Patrocinaram também a manutenção das
emendas de relator, que financiam o orçamento secreto, a frágil governabilidade
do presidente e o apoio nas votações de interesse do governo. O veto prometido
do presidente não aconteceu com a ameaça dos caciques de retaliação.
O gatilho da piora no ambiente econômico
foi disparado pelas trapalhadas na condução da negociação do parecer do projeto
do Imposto de Renda e da PEC de parcelamento dos precatórios. Desde que a PEC
foi enviada, o humor azedou ainda mais. Foi só ladeira abaixo porque há muita
controvérsia e divisão de opiniões em torno da solução para o parcelamento por
10 anos do pagamento de uma dívida certa.

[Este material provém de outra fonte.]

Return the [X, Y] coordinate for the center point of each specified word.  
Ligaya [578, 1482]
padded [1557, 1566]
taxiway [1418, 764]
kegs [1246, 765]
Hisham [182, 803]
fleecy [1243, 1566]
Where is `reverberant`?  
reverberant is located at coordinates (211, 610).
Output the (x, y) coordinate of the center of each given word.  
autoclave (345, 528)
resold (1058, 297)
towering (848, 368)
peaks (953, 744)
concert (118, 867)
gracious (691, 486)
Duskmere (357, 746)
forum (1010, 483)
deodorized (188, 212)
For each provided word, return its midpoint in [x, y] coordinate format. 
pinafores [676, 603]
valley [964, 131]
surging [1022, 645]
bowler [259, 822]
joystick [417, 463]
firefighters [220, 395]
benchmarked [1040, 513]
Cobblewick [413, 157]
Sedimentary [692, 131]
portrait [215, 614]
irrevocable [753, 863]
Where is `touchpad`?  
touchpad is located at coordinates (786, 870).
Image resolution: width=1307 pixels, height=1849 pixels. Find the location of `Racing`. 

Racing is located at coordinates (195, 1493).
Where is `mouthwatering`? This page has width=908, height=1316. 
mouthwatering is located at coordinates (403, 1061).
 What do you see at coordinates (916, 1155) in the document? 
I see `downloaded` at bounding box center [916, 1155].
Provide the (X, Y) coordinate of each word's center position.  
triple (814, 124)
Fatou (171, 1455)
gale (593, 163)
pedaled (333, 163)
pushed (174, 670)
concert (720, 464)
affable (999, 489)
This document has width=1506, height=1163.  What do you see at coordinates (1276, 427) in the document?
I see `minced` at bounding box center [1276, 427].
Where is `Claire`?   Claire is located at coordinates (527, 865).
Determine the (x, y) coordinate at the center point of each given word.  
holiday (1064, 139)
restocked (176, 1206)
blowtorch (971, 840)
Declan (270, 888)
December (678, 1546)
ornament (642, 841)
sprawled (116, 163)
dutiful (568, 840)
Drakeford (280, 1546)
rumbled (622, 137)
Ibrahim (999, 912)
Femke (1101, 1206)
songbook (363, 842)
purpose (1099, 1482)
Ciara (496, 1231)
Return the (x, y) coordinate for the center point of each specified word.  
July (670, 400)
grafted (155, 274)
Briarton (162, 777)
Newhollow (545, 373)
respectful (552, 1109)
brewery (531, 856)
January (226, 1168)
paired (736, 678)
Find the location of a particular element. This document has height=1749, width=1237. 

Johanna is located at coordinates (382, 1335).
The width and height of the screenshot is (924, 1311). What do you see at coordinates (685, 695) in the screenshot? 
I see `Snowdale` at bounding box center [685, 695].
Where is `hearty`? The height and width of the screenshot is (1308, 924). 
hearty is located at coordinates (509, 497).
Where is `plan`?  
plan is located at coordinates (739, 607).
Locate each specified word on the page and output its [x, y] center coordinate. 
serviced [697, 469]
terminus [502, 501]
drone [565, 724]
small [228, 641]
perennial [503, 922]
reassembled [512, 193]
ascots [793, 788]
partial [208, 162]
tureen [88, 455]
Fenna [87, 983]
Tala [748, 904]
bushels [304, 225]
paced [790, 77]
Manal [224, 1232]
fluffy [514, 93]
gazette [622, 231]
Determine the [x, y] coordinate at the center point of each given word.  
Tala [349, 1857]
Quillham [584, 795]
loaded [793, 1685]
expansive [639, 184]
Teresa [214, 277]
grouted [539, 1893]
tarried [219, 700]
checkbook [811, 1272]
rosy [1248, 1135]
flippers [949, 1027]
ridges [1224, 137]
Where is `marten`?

A unanimidade no governo e no
Congresso é que a PEC não fica em pé do jeito que está.
Um tema que dividiu até mesmo fiscalistas e
defensores do teto de gastos e colocou pesos-pesados de equipes econômicas de
governo passados em defesa da flexibilização da regra fiscal para evitar a
moratória.
Em outro caminho, Legislativo e Judiciário
também costuram uma solução para precatórios para limitar o pagamento até um
determinado valor, e o saldo restante ficaria para ser pago no Orçamento dos
anos seguintes, já como prioridade para serem quitados antes. Uma proposta que
permitiria ser implementada com a aprovação de uma resolução do Conselho
Nacional de Justiça (CNJ) ou do Senado Federal, sem PEC, mas que é vista pelos
críticos como uma “canetada” que passa por cima da Constituição.